Bizim 35 merkez mahallemiz, 50 tane kırsal mahallemiz var. Bunların hiç birinde olaylar olmadı. 5-6 tane ilçe başkanı adayımız var. Onların da sesiz çıkmıyor. Ama sadece bir arkadaşımız her gittiği yerde birtakım söylemlerle beni bile işin içine sokmaya çalışıyor. Şık değil, doğru bir hareket değil. Doğru bulmuyorum. Mümkün olduğunca sandık başlarına gitmemeye çalışıyorum ama kongre sürecinde belediye meclisi üyesinin, il başkanı adayının, ilçe başkanı adayının karışma hakkı var, belediye başkanının yok diye bir kuralı da tanımıyorum.

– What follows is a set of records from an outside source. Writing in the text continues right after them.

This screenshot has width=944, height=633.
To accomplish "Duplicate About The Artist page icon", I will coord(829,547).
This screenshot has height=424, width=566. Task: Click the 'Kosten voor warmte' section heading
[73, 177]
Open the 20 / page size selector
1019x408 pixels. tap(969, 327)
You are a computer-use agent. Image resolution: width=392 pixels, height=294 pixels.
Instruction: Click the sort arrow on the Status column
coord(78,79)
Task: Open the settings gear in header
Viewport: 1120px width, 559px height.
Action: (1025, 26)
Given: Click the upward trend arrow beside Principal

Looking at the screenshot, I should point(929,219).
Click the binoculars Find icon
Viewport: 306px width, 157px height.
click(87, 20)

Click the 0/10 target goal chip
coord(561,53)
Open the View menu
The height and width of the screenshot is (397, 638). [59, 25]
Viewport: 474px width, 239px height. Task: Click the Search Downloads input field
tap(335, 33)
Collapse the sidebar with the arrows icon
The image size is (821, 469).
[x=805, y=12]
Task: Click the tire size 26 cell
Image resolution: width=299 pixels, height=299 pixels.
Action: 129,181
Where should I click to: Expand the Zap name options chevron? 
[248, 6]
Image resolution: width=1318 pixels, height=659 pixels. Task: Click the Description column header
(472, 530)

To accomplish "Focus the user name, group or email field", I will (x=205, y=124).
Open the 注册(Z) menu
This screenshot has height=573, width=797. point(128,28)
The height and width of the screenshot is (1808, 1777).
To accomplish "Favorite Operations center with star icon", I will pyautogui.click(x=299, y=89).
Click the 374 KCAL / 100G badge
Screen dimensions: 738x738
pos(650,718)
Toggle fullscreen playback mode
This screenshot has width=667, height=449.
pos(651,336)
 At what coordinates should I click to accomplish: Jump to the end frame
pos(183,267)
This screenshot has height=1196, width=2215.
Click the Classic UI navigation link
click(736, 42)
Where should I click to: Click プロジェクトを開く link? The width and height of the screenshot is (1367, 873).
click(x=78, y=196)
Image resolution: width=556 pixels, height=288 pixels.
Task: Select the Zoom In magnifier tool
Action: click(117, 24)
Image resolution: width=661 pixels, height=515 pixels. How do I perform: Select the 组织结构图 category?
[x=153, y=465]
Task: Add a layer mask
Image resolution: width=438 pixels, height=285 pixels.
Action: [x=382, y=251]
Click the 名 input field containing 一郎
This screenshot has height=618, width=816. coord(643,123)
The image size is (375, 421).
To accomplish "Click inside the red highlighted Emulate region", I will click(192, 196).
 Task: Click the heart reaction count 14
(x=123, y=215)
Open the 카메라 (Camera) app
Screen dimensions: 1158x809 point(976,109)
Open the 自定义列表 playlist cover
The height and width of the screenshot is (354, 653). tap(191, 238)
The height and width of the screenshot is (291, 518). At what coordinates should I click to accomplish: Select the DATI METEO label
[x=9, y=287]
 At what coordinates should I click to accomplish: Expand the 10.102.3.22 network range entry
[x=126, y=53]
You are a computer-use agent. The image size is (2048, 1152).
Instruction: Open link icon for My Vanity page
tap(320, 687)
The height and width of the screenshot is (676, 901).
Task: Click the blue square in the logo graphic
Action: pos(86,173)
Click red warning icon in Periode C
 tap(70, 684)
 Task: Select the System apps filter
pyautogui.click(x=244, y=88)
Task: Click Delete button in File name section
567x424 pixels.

Biz de kendi arkadaş grubumuz içinde partimizi en iyi temsil edecek bir yönetim oluşması için çalışma içindeyiz. Buna da hiç kimsenin engel olmak gibi bir hakkı yok.
“O zaman iyiydi de şimdi mi kötü?”
Delege seçimlerinde partililerin “belediye başkanlarının selamıyla” arandığı iddia ediliyor. Siz bu iddiaları nasıl değerlendiriyorsunuz?
Doğrudur. Benim tanıdığım arkadaşa benim selamımla gidecek, diğerinin tanıdığına diğerinin selamıyla gidecek. Herkes bir biçimde üyeye ulaşmanın yolunu arıyor. CHP’de şunu söyleyerek üyeleri aşağılamaya çalışmak kadar incitici bir şey yoktur. Hiç kimse emir eri değildir. Hiç kimse talimatla hareket etmez. Kaldı ki öyle olduğunu varsaysak bile Odunpazarı’nda üye sayısı 11 bin, 12 bin. Odunpazarı Belediyesi’nde çalışan sayısı 600, 700. Yani belediye başkanının etkisi, baskısı diye bir şey… Biz faşist miyiz? Böyle bir yakıştırma olur mu? Biz partide yıllardır çalışan, mücadele eden arkadaşlar olarak birbirimizi her zaman arayıp, her zaman da filanca listeyi destekliyorum aman oraya sahip çıkın demek gibi bir hakkımızın olduğunu düşünüyorum. Bunun tersine sizin hakkınız yok, biz konuşalım, biz yapalım. Bu da doğru bir yaklaşım değildir. Çünkü sonuçta ilçe yönetimi, il yönetimi, belediye başkanlarıyla, milletvekilleriyle, üyelerle birlikte çalışacak. O nedenle bunun çok olumsuz bir iş olduğunu düşünmüyorum. Odunpazarı’nda bizim belediyemizde çalışan işçilerden hiç birine ben şu sandığa gidin, şuraya oy verin demedim, demem. Çünkü bunu kendime yakıştıramam. Ama bizimle birlikte politika yapan arkadaşlarımız kendiliğinden zaten bu desteği veriyor. O nedenle bunların doğru olmadığını düşünüyorum. Kaldı ki bu arkadaşlarımızla biz kongrelerde zaman zaman yan yana olduk. O zaman da aynı şey oluyordu. O zaman iyiydi de şimdi mi kötü?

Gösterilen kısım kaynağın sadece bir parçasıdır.